In geometry, a hexagonal trapezohedron or deltohedron is the fourth in an infinite series of trapezohedra which are dual polyhedra to the antiprisms. It has twelve faces which are congruent kites. It can be described by the Conway notation .

It is an isohedral (face-transitive) figure, meaning that all its faces are the same. More specifically, all faces are not merely congruent but also transitive, i.e. lie within the same symmetry orbit. Convex isohedral polyhedra are the shapes that will make fair dice.

Symmetry
The symmetry a hexagonal trapezohedron is D6d of order 24. The rotation group is D6 of order 12.

Variations 
One degree of freedom within D6 symmetry changes the kites into congruent quadrilaterals with 3 edges lengths. In the limit, one edge of each quadrilateral goes to zero length, and these become bipyramids.

Crystal arrangements of atoms can repeat in space with a hexagonal trapezohedral configuration around one atom, which is always enantiomorphous, and comprises space groups 177–182. Beta-quartz is the only common mineral with this crystal system.

- **Given information**
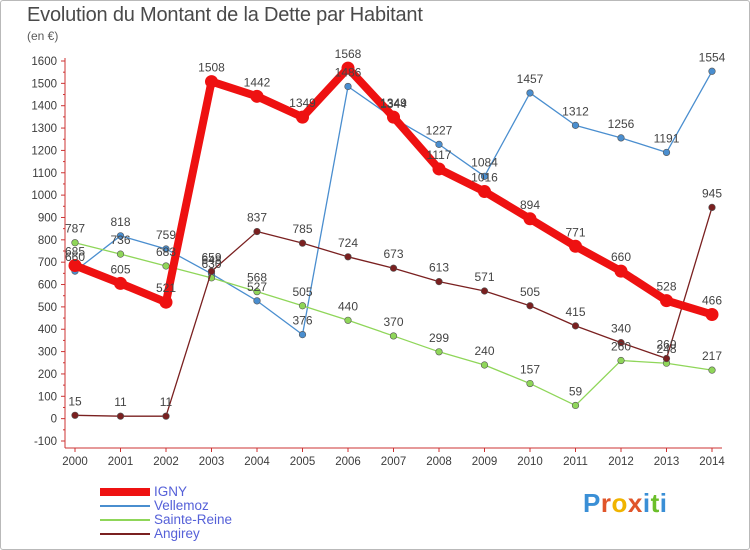 Image resolution: width=750 pixels, height=550 pixels. I want to click on data-label-angirey: 269, so click(666, 345).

- **About this task**
Reproduce the passage on the hexagonal trapezohedron word for word, beginning at "It is an isohedral" and stopping after "of order 12.".

- **Finished exercise**
It is an isohedral (face-transitive) figure, meaning that all its faces are the same. More specifically, all faces are not merely congruent but also transitive, i.e. lie within the same symmetry orbit. Convex isohedral polyhedra are the shapes that will make fair dice.

Symmetry
The symmetry a hexagonal trapezohedron is D6d of order 24. The rotation group is D6 of order 12.